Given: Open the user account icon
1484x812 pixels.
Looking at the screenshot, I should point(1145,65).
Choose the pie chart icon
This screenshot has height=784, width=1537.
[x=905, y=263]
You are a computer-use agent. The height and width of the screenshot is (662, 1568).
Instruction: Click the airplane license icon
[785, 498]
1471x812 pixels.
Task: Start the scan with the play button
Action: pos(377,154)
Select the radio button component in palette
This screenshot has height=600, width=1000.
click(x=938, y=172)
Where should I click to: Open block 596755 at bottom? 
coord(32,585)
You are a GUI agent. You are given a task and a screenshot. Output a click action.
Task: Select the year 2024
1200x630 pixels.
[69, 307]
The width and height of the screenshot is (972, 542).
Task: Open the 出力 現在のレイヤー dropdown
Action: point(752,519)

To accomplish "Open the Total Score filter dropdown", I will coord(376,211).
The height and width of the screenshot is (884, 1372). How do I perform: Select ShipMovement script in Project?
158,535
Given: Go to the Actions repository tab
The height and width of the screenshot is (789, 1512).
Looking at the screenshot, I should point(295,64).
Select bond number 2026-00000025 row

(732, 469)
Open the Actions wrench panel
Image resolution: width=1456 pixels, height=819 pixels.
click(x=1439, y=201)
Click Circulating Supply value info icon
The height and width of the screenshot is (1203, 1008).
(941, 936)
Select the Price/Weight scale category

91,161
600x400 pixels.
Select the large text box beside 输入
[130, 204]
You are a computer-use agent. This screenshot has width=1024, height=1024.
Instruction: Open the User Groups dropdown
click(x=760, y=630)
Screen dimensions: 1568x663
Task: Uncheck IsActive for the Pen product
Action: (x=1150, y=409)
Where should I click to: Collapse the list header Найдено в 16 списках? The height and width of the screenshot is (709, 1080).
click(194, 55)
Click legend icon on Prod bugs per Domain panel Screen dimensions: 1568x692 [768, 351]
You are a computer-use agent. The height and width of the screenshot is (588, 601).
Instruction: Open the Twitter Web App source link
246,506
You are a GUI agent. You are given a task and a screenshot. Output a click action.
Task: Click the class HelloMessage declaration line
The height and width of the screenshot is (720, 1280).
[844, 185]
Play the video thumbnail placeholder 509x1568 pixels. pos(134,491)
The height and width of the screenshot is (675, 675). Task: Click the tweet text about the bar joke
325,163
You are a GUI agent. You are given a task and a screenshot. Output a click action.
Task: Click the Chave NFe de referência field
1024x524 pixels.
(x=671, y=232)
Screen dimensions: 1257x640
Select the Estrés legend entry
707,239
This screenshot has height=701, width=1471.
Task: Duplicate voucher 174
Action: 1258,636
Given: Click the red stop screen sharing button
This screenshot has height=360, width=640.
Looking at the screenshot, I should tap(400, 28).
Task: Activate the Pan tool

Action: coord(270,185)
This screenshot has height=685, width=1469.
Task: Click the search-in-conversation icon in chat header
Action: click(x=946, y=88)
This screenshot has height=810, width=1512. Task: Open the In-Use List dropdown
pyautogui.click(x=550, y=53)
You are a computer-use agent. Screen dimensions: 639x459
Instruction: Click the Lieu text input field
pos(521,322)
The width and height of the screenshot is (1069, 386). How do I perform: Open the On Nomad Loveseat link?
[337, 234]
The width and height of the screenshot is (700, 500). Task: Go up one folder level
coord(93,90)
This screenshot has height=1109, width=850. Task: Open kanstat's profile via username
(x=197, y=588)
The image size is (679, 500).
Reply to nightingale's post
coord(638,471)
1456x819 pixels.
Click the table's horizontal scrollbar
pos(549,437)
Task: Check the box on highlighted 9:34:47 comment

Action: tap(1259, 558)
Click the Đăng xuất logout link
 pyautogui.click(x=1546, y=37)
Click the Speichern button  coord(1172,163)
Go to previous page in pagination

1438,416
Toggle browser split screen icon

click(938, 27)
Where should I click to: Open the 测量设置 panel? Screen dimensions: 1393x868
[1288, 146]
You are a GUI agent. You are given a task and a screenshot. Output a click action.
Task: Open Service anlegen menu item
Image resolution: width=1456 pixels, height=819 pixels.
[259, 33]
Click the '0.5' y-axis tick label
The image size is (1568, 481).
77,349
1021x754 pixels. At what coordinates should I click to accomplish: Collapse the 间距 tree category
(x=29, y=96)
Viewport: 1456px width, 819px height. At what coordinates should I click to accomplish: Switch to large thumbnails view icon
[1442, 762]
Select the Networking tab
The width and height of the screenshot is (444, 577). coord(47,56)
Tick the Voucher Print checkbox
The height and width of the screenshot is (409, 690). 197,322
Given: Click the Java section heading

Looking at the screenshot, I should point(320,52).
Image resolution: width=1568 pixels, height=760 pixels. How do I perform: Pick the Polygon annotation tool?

────────────────────────────────────────

— Work required —
Extract every line of the entries above word for word, changing nothing.

— Output of the exercise —
Given: Open the user account icon
1484x812 pixels.
Looking at the screenshot, I should point(1145,65).
Choose the pie chart icon
This screenshot has height=784, width=1537.
[x=905, y=263]
You are a computer-use agent. The height and width of the screenshot is (662, 1568).
Instruction: Click the airplane license icon
[785, 498]
1471x812 pixels.
Task: Start the scan with the play button
Action: pos(377,154)
Select the radio button component in palette
This screenshot has height=600, width=1000.
click(x=938, y=172)
Where should I click to: Open block 596755 at bottom? 
coord(32,585)
You are a GUI agent. You are given a task and a screenshot. Output a click action.
Task: Select the year 2024
1200x630 pixels.
[69, 307]
The width and height of the screenshot is (972, 542).
Task: Open the 出力 現在のレイヤー dropdown
Action: point(752,519)

To accomplish "Open the Total Score filter dropdown", I will coord(376,211).
The height and width of the screenshot is (884, 1372). How do I perform: Select ShipMovement script in Project?
158,535
Given: Go to the Actions repository tab
The height and width of the screenshot is (789, 1512).
Looking at the screenshot, I should point(295,64).
Select bond number 2026-00000025 row

(732, 469)
Open the Actions wrench panel
Image resolution: width=1456 pixels, height=819 pixels.
click(x=1439, y=201)
Click Circulating Supply value info icon
The height and width of the screenshot is (1203, 1008).
(941, 936)
Select the Price/Weight scale category

91,161
600x400 pixels.
Select the large text box beside 输入
[130, 204]
You are a computer-use agent. This screenshot has width=1024, height=1024.
Instruction: Open the User Groups dropdown
click(x=760, y=630)
Screen dimensions: 1568x663
Task: Uncheck IsActive for the Pen product
Action: (x=1150, y=409)
Where should I click to: Collapse the list header Найдено в 16 списках? The height and width of the screenshot is (709, 1080).
click(194, 55)
Click legend icon on Prod bugs per Domain panel Screen dimensions: 1568x692 [768, 351]
You are a computer-use agent. The height and width of the screenshot is (588, 601).
Instruction: Open the Twitter Web App source link
246,506
You are a GUI agent. You are given a task and a screenshot. Output a click action.
Task: Click the class HelloMessage declaration line
The height and width of the screenshot is (720, 1280).
[844, 185]
Play the video thumbnail placeholder 509x1568 pixels. pos(134,491)
The height and width of the screenshot is (675, 675). Task: Click the tweet text about the bar joke
325,163
You are a GUI agent. You are given a task and a screenshot. Output a click action.
Task: Click the Chave NFe de referência field
1024x524 pixels.
(x=671, y=232)
Screen dimensions: 1257x640
Select the Estrés legend entry
707,239
This screenshot has height=701, width=1471.
Task: Duplicate voucher 174
Action: 1258,636
Given: Click the red stop screen sharing button
This screenshot has height=360, width=640.
Looking at the screenshot, I should tap(400, 28).
Task: Activate the Pan tool

Action: coord(270,185)
This screenshot has height=685, width=1469.
Task: Click the search-in-conversation icon in chat header
Action: click(x=946, y=88)
This screenshot has height=810, width=1512. Task: Open the In-Use List dropdown
pyautogui.click(x=550, y=53)
You are a computer-use agent. Screen dimensions: 639x459
Instruction: Click the Lieu text input field
pos(521,322)
The width and height of the screenshot is (1069, 386). How do I perform: Open the On Nomad Loveseat link?
[337, 234]
The width and height of the screenshot is (700, 500). Task: Go up one folder level
coord(93,90)
This screenshot has height=1109, width=850. Task: Open kanstat's profile via username
(x=197, y=588)
The image size is (679, 500).
Reply to nightingale's post
coord(638,471)
1456x819 pixels.
Click the table's horizontal scrollbar
pos(549,437)
Task: Check the box on highlighted 9:34:47 comment

Action: tap(1259, 558)
Click the Đăng xuất logout link
 pyautogui.click(x=1546, y=37)
Click the Speichern button  coord(1172,163)
Go to previous page in pagination

1438,416
Toggle browser split screen icon

click(938, 27)
Where should I click to: Open the 测量设置 panel? Screen dimensions: 1393x868
[1288, 146]
You are a GUI agent. You are given a task and a screenshot. Output a click action.
Task: Open Service anlegen menu item
Image resolution: width=1456 pixels, height=819 pixels.
[259, 33]
Click the '0.5' y-axis tick label
The image size is (1568, 481).
77,349
1021x754 pixels. At what coordinates should I click to accomplish: Collapse the 间距 tree category
(x=29, y=96)
Viewport: 1456px width, 819px height. At what coordinates should I click to accomplish: Switch to large thumbnails view icon
[1442, 762]
Select the Networking tab
The width and height of the screenshot is (444, 577). coord(47,56)
Tick the Voucher Print checkbox
The height and width of the screenshot is (409, 690). 197,322
Given: Click the Java section heading

Looking at the screenshot, I should point(320,52).
Image resolution: width=1568 pixels, height=760 pixels. How do I perform: Pick the Polygon annotation tool?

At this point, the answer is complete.